In March 2006 it was announced by SMG plc that Grampian Television would become the latest ITV region to lose its own regional identity, as it adopts the brand name STV, used by Scottish Television. This brand, which will work similarly to the ITV1 brand in England and Wales, had previously been used by Scottish Television from 1969 until 1985.
In September 2007 the then chairman of ITV plc, Michael Grade announced huge cost-cutting plans for the company which would see the regional news programmes cut from 17 to 9. These plans saw many merges of news programmes including the merger of Central News East and West, Anglia East and West and Yorkshire North and South into one programme for each region. However most controversially were the merge proposals suggested covering two regions. These saw the merger of the West and Westcountry regions to form one programme from Bristol, the merger of the Meridian South, South East and Thames Valley to form a programme from Whiteley and one programme from Newcastle upon Tyne covering Tyne Tees North, South and Border regions. The new arrangement resulted in pre-recorded opt out segments in the main programme for some regions where regional news was mandatory, such as Meridian South and South East, and where programme crossed regional boundaries, such as Tyne Tees and Border. These changes took effect from February 2009, when Meridian began their pan-regional service. The plans also saw the end of the ITV Local on-line initiative, as regional cuts affected the service hard; the service closed down in 2009.
In 2008 all of the ITV plc regions operating licences were transferred to one company, ITV Broadcasting Ltd., who now operates all of the ITV plc regions.

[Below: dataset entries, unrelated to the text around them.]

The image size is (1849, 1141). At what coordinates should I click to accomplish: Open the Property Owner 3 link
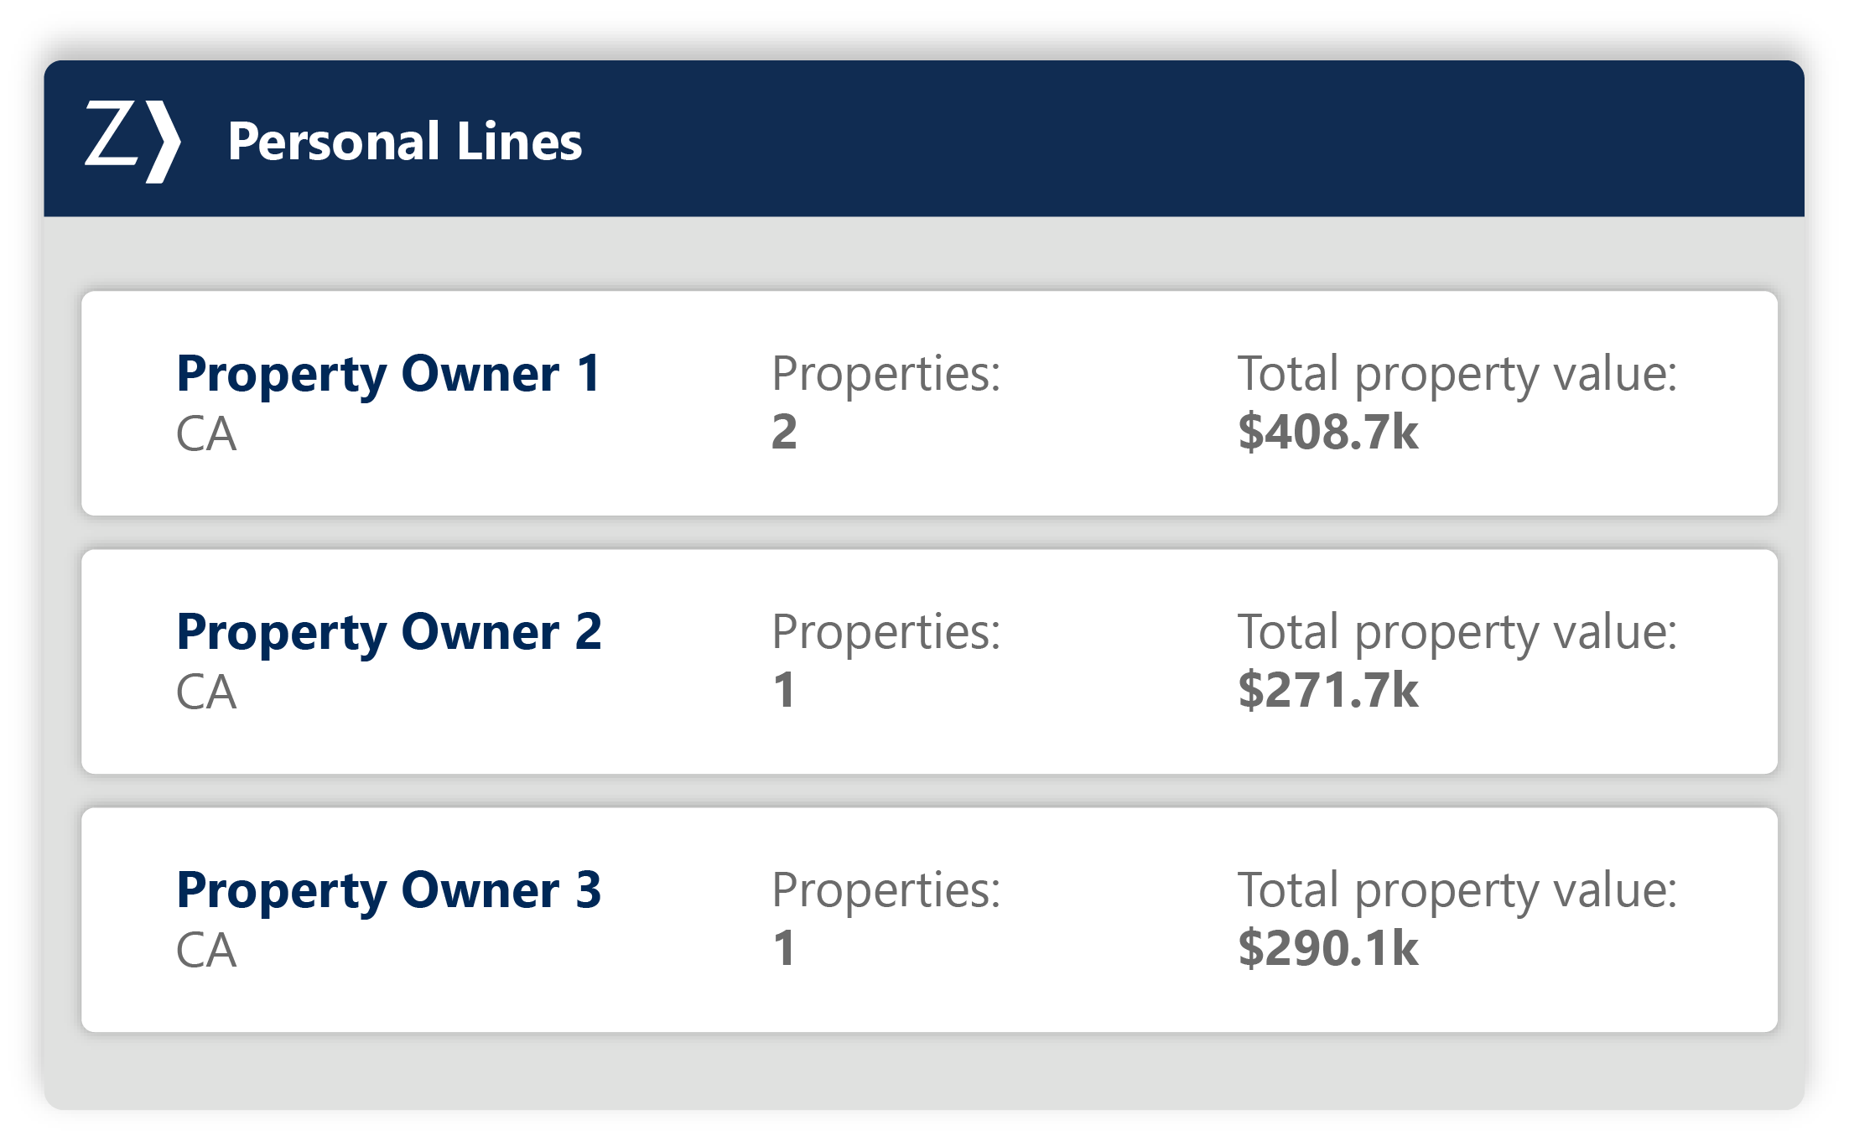pos(388,889)
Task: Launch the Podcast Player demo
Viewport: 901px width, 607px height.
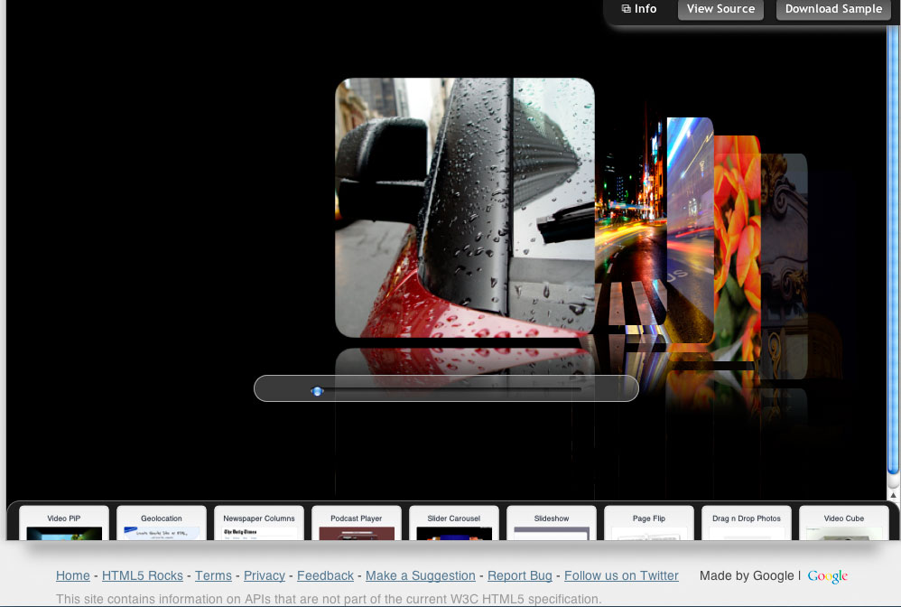Action: click(x=357, y=524)
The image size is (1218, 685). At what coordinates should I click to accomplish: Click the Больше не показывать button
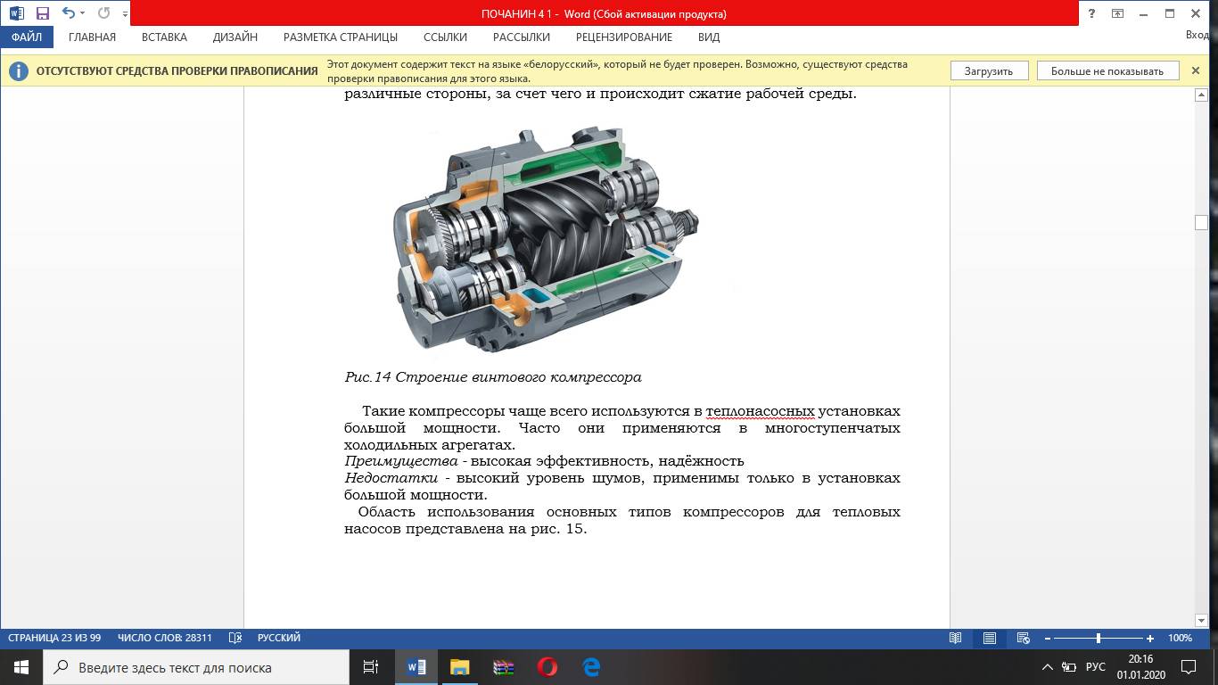point(1107,71)
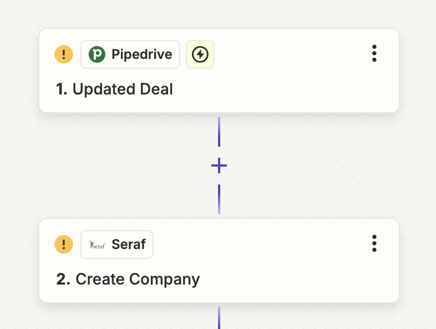
Task: Select the Updated Deal trigger card
Action: pos(219,71)
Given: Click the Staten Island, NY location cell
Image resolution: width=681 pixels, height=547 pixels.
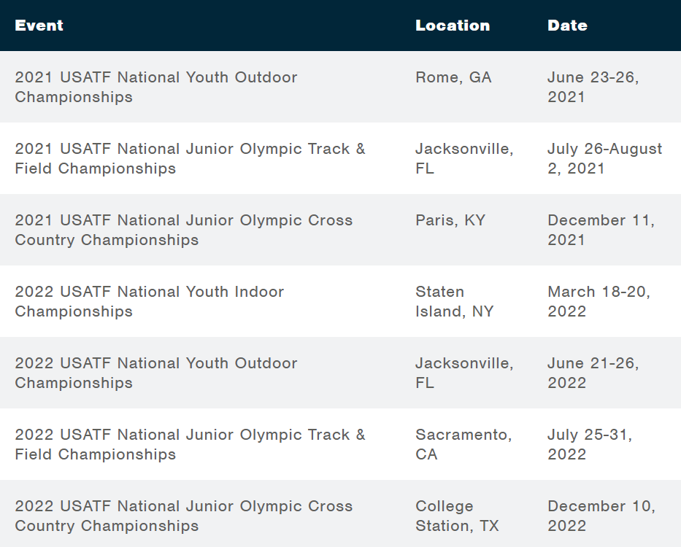Looking at the screenshot, I should tap(454, 301).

This essentially leaves ITV Broadcasting Ltd as the sole company producing and broadcasting programmes to the ITV Regions in England and Wales.
In November 2009 ITV plc gained full control of the breakfast broadcaster GMTV when the company bought the 25% stake of The Walt Disney Company for £18 million. They subsequently announced that GMTV would be closed and replaced with two new programmes in September 2010: Daybreak, a news and features programme, and Lorraine, named after presenter Lorraine Kelly and providing a platform for female debate. The official name of the company itself was changed to ITV Breakfast Ltd.
In 2011 another step was taken towards the unification of the ITV Network when ITV plc bought Channel Television.